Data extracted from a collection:
"""
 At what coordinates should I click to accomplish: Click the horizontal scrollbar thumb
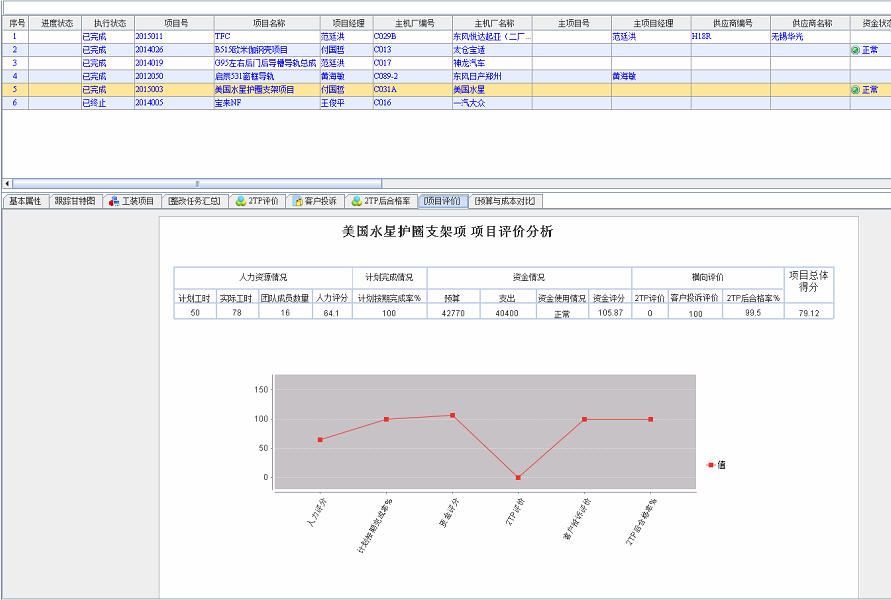(197, 183)
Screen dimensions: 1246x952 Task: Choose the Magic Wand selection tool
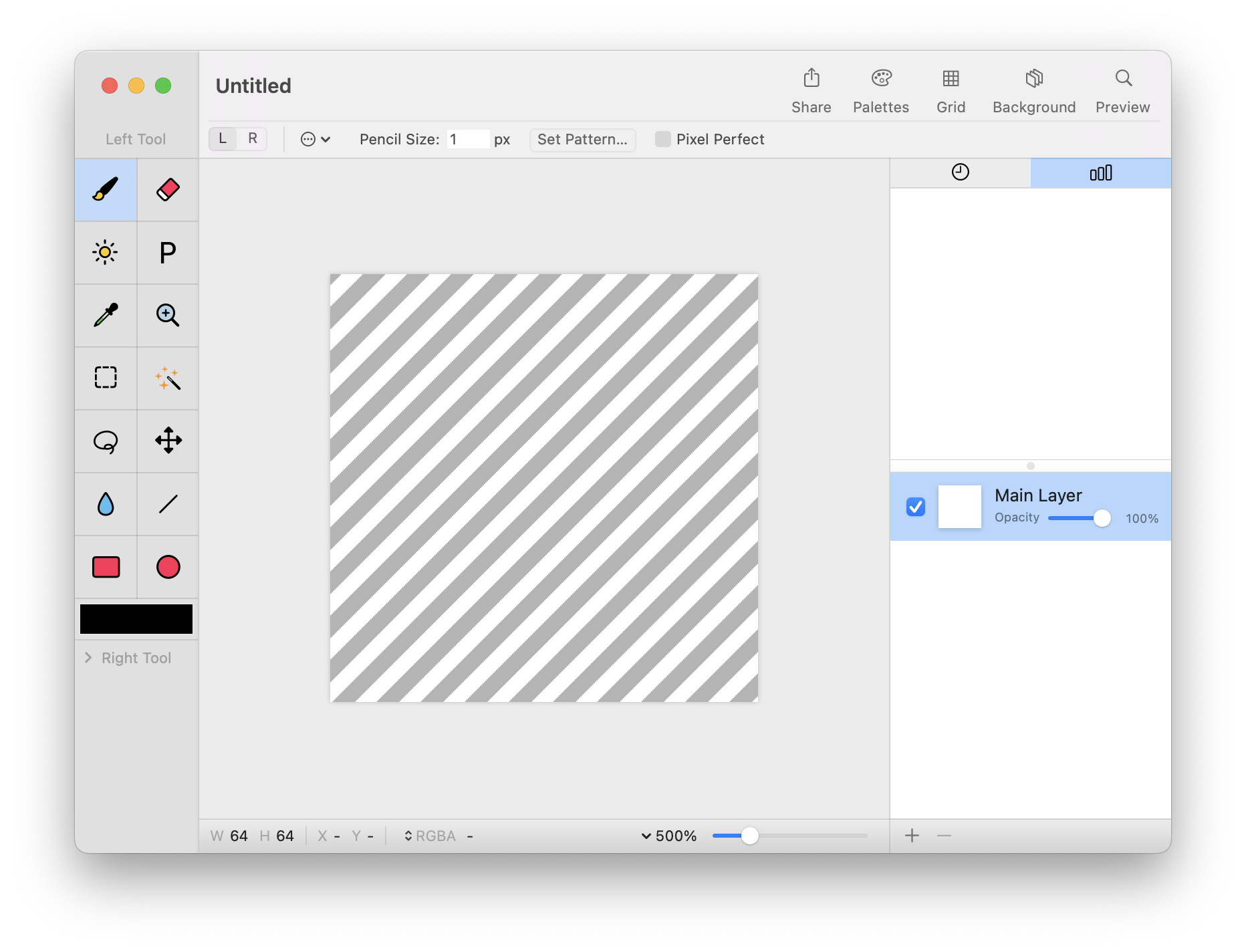coord(168,378)
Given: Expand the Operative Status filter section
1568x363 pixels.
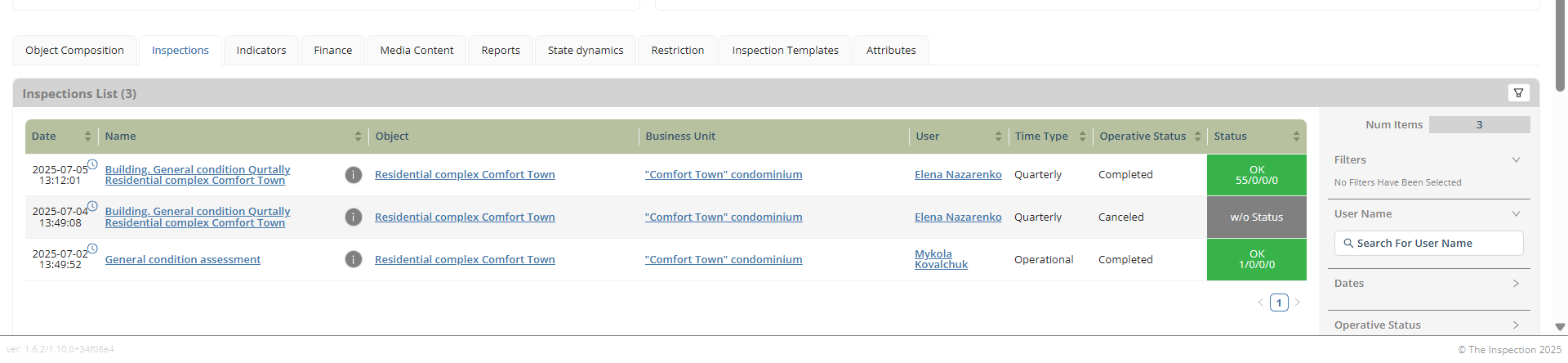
"""
TASK INSTRUCTIONS
Please write every line above out exactly as given, except for any pictures.

RESULT BELOW
 At what coordinates should I click to accomplish: Click the horizontal scrollbar thumb
(197, 183)
Screen dimensions: 1246x952 Task: Choose the Magic Wand selection tool
coord(168,378)
Given: Expand the Operative Status filter section
1568x363 pixels.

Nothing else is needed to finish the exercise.